Updated: Jun 4, 2026

Rapid Fractionation and Isolation of Whole Blood Components in Samples Obtained from a Community-based Setting
11:31

Rapid Fractionation and Isolation of Whole Blood Components in Samples Obtained from a Community-based Setting

Published on: November 30, 2015

Genetic polymorphisms and posttraumatic complications.

Wei Gu1, Jianxin Jiang

  • 1State Key Laboratory of Trauma, Burns and Combined Injury, Institute of Surgery Research, Chongqing 400042, China.

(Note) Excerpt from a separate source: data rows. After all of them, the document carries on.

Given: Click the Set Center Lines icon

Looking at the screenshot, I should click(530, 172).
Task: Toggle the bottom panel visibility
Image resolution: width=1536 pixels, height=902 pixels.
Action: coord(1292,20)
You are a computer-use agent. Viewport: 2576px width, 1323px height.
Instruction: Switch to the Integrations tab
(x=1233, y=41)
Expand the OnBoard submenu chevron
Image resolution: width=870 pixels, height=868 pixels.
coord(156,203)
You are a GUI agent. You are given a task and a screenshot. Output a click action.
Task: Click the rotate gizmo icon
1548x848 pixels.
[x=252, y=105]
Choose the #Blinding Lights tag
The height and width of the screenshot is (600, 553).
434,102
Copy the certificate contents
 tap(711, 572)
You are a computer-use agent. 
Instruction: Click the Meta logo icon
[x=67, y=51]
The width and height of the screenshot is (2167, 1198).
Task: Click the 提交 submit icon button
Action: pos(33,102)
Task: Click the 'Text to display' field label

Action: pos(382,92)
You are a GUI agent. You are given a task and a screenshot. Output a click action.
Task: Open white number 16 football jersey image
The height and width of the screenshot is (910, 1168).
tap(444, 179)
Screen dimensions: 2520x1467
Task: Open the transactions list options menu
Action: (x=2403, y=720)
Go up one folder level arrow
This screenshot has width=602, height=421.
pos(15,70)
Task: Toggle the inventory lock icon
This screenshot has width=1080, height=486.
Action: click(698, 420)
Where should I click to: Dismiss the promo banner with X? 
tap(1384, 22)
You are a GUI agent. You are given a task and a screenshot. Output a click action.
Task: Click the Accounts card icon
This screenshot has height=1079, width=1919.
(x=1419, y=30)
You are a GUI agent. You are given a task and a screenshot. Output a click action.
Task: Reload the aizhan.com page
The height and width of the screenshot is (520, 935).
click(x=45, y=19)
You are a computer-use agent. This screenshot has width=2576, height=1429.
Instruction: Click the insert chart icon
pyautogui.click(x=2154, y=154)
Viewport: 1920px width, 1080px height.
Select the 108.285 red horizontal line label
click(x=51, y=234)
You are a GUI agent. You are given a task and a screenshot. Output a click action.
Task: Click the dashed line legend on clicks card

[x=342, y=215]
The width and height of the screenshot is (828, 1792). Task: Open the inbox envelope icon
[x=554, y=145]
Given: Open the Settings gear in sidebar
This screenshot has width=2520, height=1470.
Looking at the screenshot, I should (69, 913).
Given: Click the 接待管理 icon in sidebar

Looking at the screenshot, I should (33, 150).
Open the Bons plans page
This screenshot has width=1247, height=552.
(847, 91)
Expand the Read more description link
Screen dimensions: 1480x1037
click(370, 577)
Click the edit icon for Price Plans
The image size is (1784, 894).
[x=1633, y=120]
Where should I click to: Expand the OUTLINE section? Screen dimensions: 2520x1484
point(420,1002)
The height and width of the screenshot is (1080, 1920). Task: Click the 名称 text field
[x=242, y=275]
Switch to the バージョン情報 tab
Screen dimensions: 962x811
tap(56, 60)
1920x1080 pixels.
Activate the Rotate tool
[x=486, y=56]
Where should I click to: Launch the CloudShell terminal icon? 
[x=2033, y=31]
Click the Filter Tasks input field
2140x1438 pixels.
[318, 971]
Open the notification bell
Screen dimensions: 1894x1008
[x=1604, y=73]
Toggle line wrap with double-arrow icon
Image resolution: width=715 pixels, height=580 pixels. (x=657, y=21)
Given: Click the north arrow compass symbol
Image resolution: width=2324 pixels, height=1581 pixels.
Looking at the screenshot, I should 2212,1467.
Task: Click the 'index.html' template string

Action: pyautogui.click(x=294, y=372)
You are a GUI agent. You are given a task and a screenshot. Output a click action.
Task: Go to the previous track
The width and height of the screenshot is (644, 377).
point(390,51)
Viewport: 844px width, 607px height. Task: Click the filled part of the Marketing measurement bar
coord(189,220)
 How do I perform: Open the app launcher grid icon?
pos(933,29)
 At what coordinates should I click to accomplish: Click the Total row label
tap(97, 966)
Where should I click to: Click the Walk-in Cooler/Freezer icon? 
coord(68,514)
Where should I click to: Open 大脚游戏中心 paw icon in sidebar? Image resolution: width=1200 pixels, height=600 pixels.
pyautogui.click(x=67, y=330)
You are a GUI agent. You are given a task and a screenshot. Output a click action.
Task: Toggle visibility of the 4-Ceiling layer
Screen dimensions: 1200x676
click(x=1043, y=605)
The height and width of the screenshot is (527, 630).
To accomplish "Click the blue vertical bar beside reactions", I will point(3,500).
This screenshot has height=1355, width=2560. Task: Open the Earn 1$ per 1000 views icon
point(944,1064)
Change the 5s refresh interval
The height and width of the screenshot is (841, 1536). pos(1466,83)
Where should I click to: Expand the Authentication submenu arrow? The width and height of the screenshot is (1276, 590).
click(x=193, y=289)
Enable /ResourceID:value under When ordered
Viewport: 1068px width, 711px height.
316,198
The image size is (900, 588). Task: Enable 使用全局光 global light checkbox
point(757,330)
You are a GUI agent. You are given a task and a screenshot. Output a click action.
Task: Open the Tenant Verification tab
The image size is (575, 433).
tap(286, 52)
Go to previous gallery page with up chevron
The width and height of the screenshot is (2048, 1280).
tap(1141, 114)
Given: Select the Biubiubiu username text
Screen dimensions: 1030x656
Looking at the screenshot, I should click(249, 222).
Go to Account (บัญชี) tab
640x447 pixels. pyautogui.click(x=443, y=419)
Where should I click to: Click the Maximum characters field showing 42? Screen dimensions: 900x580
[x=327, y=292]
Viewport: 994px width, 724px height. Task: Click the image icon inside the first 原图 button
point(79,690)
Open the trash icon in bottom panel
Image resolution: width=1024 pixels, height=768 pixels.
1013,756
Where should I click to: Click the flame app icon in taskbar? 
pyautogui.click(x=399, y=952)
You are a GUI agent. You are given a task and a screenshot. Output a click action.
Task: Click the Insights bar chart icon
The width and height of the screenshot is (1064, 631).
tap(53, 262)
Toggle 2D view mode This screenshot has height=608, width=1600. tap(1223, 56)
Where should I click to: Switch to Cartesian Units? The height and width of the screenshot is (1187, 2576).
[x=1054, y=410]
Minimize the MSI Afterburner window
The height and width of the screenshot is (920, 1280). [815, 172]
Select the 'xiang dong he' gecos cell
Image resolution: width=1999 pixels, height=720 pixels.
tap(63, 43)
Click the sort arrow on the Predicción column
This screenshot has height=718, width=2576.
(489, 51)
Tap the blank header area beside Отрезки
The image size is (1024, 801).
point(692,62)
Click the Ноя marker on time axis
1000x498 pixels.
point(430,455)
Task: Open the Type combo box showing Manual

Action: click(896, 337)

Comparative and Functional Genomics
|January 29, 2011
PubMed
Summary
This summary is machine-generated.

Major trauma remains a leading cause of death, with complications like sepsis and multiple organ dysfunction syndrome (MODS) posing significant risks. Genetic variations, particularly single nucleotide polymorphisms (SNPs), may offer insights into predicting and managing these severe post-injury outcomes.

Related Experiment Videos

Last Updated: Jun 4, 2026

Rapid Fractionation and Isolation of Whole Blood Components in Samples Obtained from a Community-based Setting
11:31

Rapid Fractionation and Isolation of Whole Blood Components in Samples Obtained from a Community-based Setting

Published on: November 30, 2015

Area of Science:

  • Trauma and Emergency Medicine
  • Genetics and Genomics
  • Immunology

Background:

  • Major trauma is a primary cause of mortality in young adults, with survival rates stagnating despite medical advancements.
  • Severe trauma survivors face high risks of life-threatening complications such as sepsis and multiple organ dysfunction syndrome (MODS).
  • Genetic factors, specifically single nucleotide polymorphisms (SNPs), are increasingly recognized for their role in disease susceptibility and progression.

Purpose of the Study:

  • To explore the role of genetic polymorphisms in the development of post-traumatic complications.
  • To summarize recent findings on genetic variations in innate immunity and other systems linked to trauma outcomes.
  • To highlight the potential of genetic polymorphisms as biomarkers for diagnosing and prognosing trauma-induced complications.

Main Methods:

  • Review of recent scientific literature on genetic variations and post-traumatic complications.
  • Focus on studies investigating single nucleotide polymorphisms (SNPs) in relation to sepsis and MODS.
  • Analysis of genetic polymorphisms in innate immune system molecules and other relevant systems.

Main Results:

  • Evidence suggests genetic backgrounds significantly influence susceptibility to post-traumatic complications.
  • Specific genetic polymorphisms are associated with increased risk for sepsis and MODS following major trauma.
  • Genetic variations offer potential as predictive biomarkers for trauma outcomes.

Conclusions:

  • Genetic polymorphisms play a crucial role in the development of post-traumatic complications like sepsis and MODS.
  • Understanding these genetic factors can lead to improved diagnostic and prognostic tools for trauma patients.
  • Further research into genetic variations holds promise for personalized trauma care strategies.